PROBLEM TO SOLVE:
Format the following rows as a numbered list, leaving out blank lines and pictures.

DATA SUPPLIED:
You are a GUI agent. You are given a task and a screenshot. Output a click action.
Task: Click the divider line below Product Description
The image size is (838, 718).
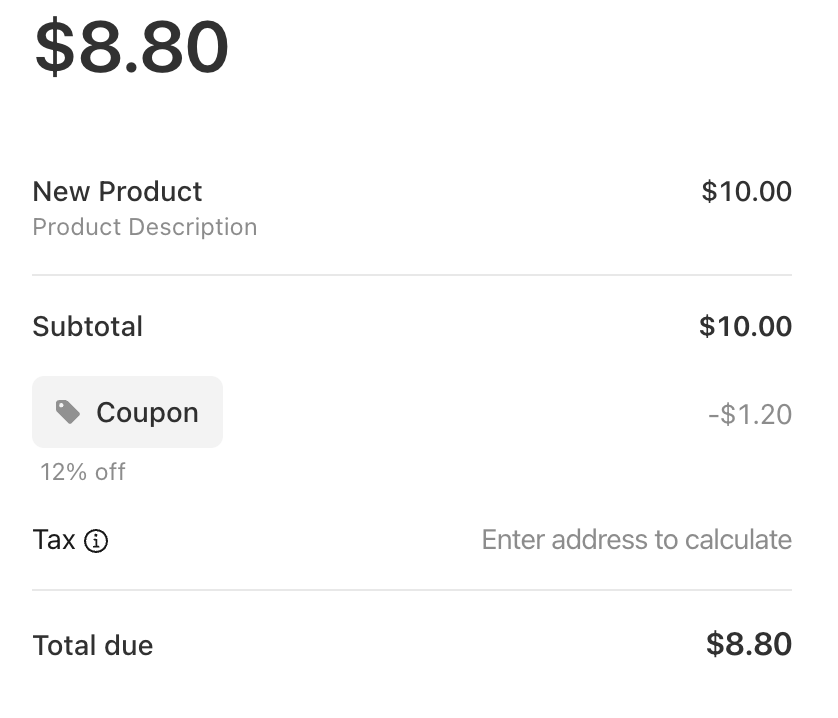click(412, 275)
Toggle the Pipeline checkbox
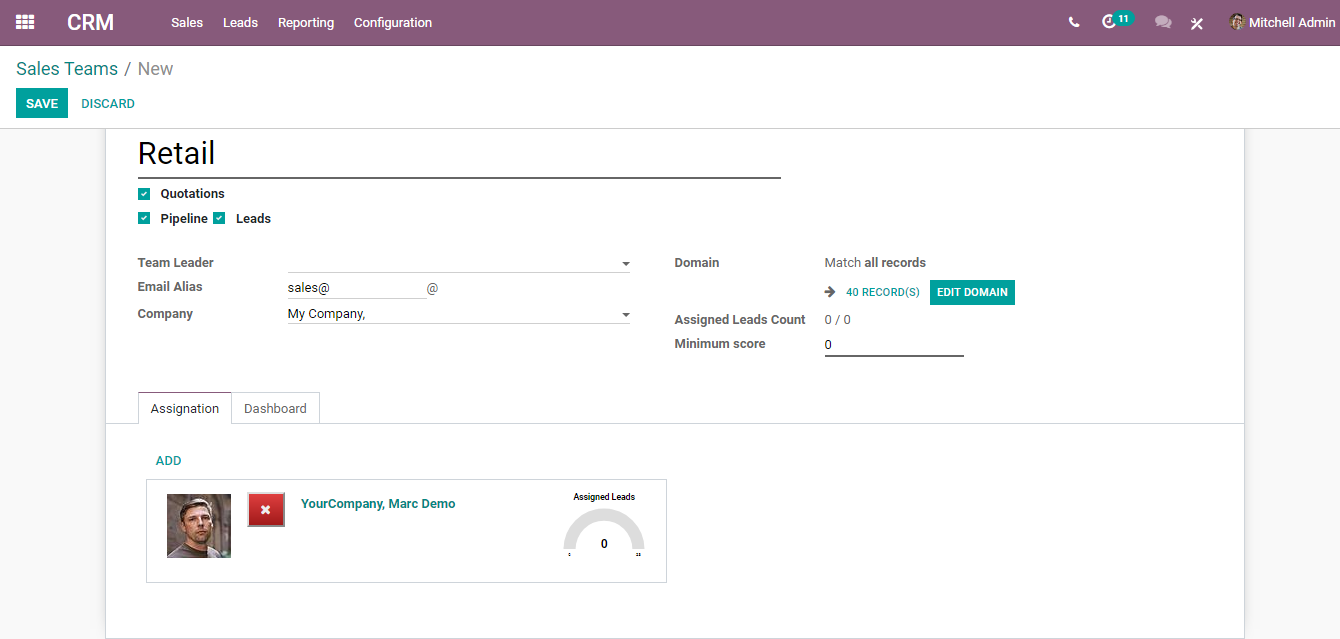 click(x=144, y=218)
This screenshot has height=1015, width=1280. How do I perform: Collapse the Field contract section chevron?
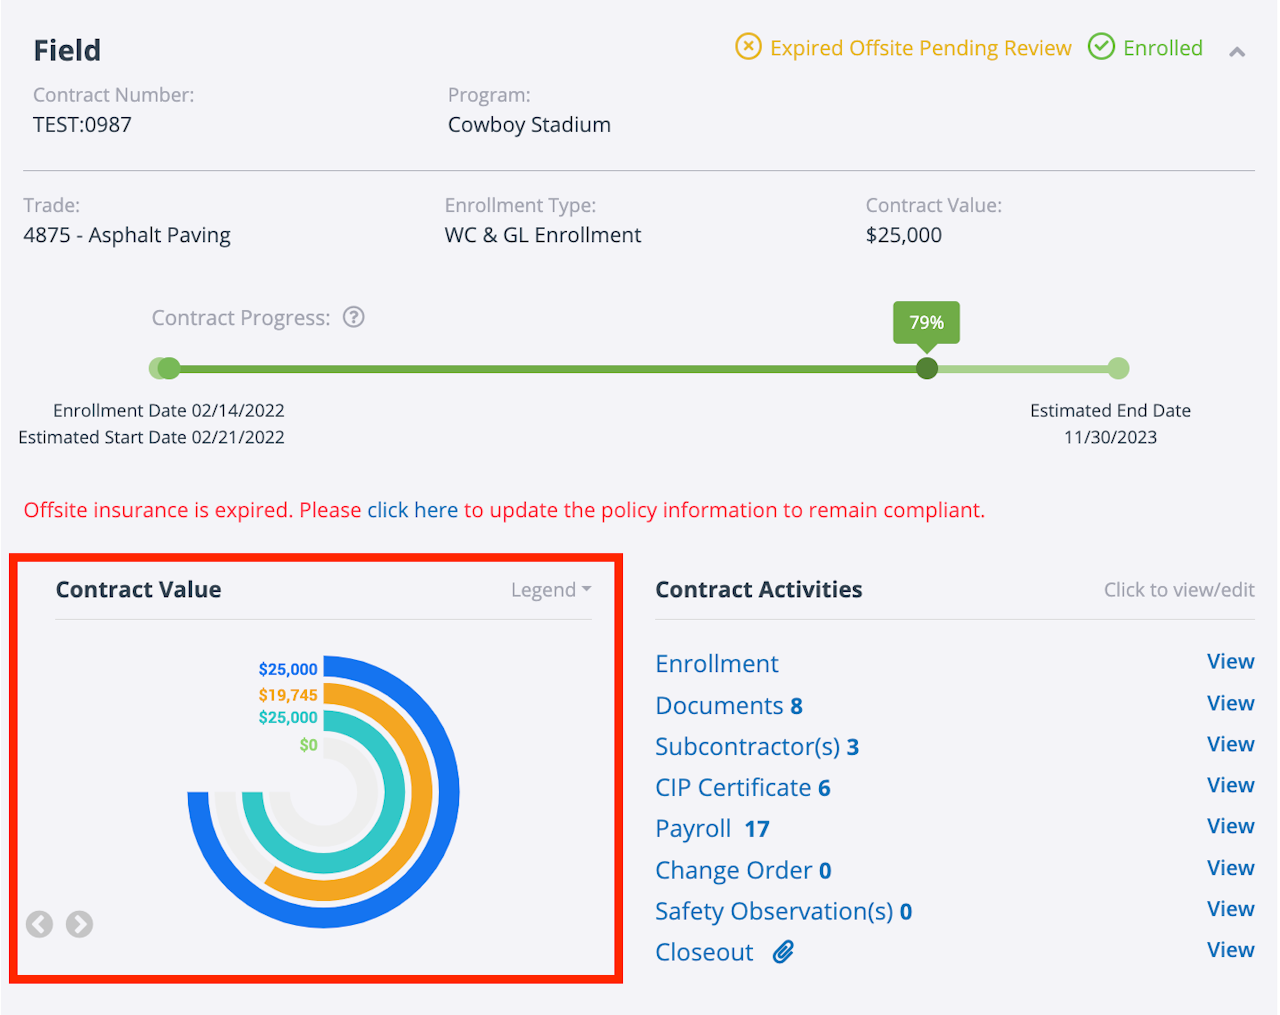pos(1237,52)
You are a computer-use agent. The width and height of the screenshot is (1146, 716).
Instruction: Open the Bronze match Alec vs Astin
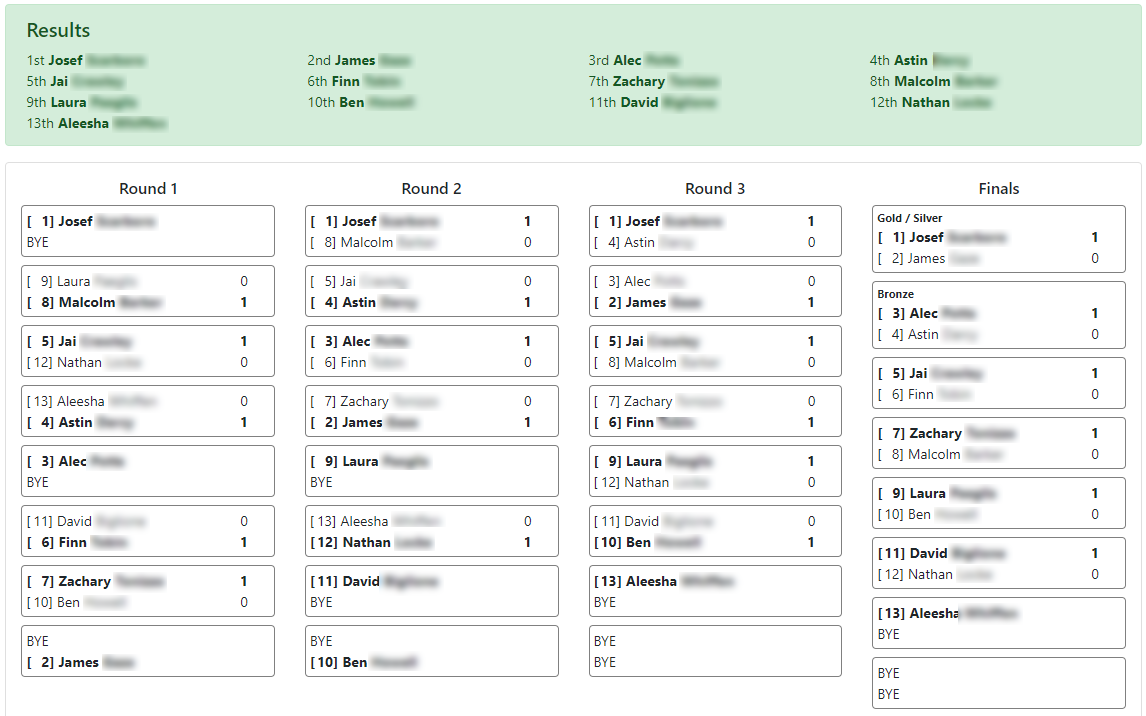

SOLUTION FOR THIS TASK:
1. You are a GUI agent. You are given a task and a screenshot. Output a click action.
2. Task: Click the divider line below Product Description
3. The image size is (838, 718).
4. click(412, 275)
5. Toggle the Pipeline checkbox
6.  click(x=144, y=218)
7. This screenshot has height=1015, width=1280. How do I perform: Collapse the Field contract section chevron?
8. pos(1237,52)
9. You are a computer-use agent. The width and height of the screenshot is (1146, 716).
10. Instruction: Open the Bronze match Alec vs Astin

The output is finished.